— Énoncé —
Indiquez si chacune des affirmations suivantes concorde avec le fil sur le regroupement d'emails, en répondant par oui ou par non et en citant mot pour mot le passage décisif.
1. Sly54 recommande la touche cmd pour sélectionner plusieurs messages.
2. Sly54 propose d'enregistrer les mails sélectionnés, par exemple au format rtf.
3. Selon Sly54, l'ordre chronologique est toujours facile à obtenir.

— Texte source —

###

# peut-on facilement regrouper plusieurs emails dans un seul



## ronparchita (31 Octobre 2013)

Bonjour,

J'ai traité un thème avec plusieurs personnes en échangeant tour à tour avec les uns et les autres des observations, l'ensemble sur une dizaine d'emails.

Est-il possible de les regrouper dans un seul email pour une seule personne sachant que je souhaite qu'apparaissent clairement les objets, les auteurs, les dates d'envoi ou de réception et les textes avec ou sans photos.

Ce serait plus facile à lire en ayant l'enchainement, un peu comme sur un forum.

D'avance merci 

Si ça n'est pas possible, il y a peut être la solution d'un .pdf multipages.

On peut faire un pdf avec un message expédié, tout inclus : destinataire, date, heure, objet, texte puis un autre avec un message reçu, même contenu ?


-----------------------------------------------
_Note du modérateur-squatteur (ici Aliboron) :_

*Dans ce fil, il est question de logiciel de messagerie (lequel, d'ailleurs ?) pas vraiment de bureautique. Comme on a bien entendu lu au préalable le message de Pascal77 en tête du forum "Bureautique, utilitaires, éducation", on déménage vers "Internet et réseau", là où se retrouvent les spécialistes pour en discuter. Et hop !!! 

Remarque : ce n'est ni une brimade, ni une punition, c'est juste un peu de rangement...*


----------



## Sly54 (31 Octobre 2013)

Bonjour,



ronparchita a dit:


> On peut faire un pdf avec un message expédié, tout inclus : destinataire, date, heure, objet, texte puis un autre avec un message reçu, même contenu ?


Tu peux.

Tu sélectionnes tous tes mails, tu fais "Enregistrer sous" (rtf par exemple) et tu auras toutes les informations que tu souhaites (dates, expéditeurs, etc.).


----------



## ronparchita (31 Octobre 2013)

Sly54 a dit:


> Bonjour,
> 
> 
> Tu peux.
> ...



Tu veux bien s'i te plait m'en dire d'avantage, j'ai une dizaine de messages à retrouver qui s'etalent sur 8 mois, certains envoyés, d'autres reçus qui traitent du même sujet mais changent d'objet.

Comment puis-je les sélectionner tous en une fois puis les enregistrer en ayant une suite chronologique dans le document final. Comment dois-je faire ?


----------



## Sly54 (1 Novembre 2013)

Pour sélectionner tous les messages, aide toi de la touche cmd (pomme). C'est ce qui permet de faire une sélection disjointe.

Par contre, pour le coté chronologique, c'est moins évident.

Soit tes mails sont dans un "fil" (organisation par conversation) dans ce cas le coté chronologique devrait être respecté.

###

— Données extraites —
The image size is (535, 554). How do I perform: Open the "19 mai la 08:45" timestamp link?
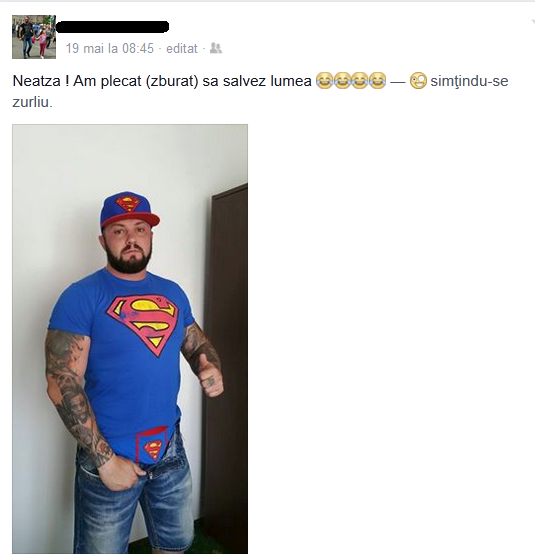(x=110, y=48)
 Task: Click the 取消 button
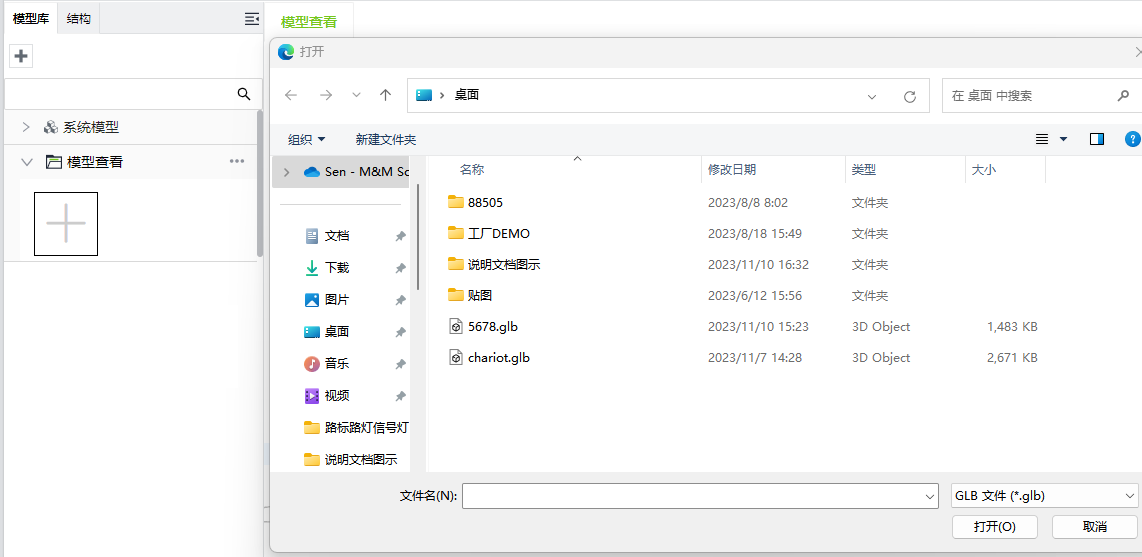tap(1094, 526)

###

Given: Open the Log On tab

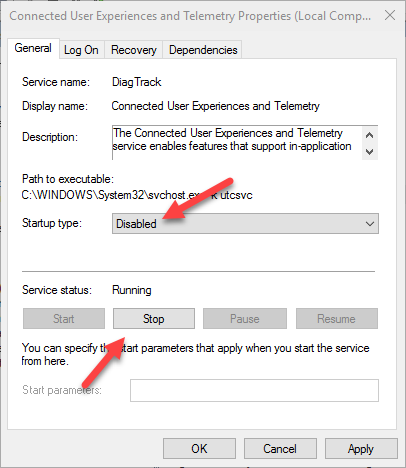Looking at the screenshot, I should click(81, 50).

###

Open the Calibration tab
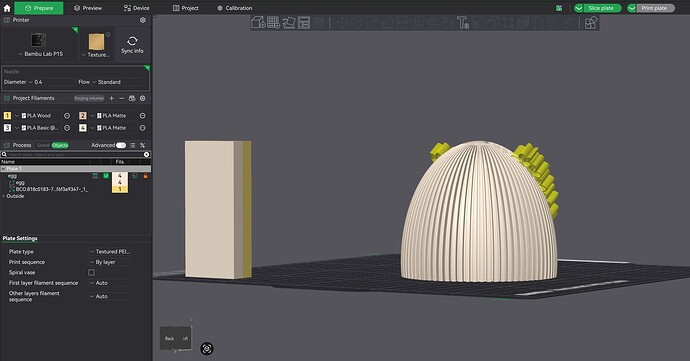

###

— Résultat obtenu —
1. Oui : « Pour sélectionner tous les messages, aide toi de la touche cmd (pomme). »
2. Oui : « tu fais "Enregistrer sous" (rtf par exemple) »
3. Non : « Par contre, pour le coté chronologique, c'est moins évident. »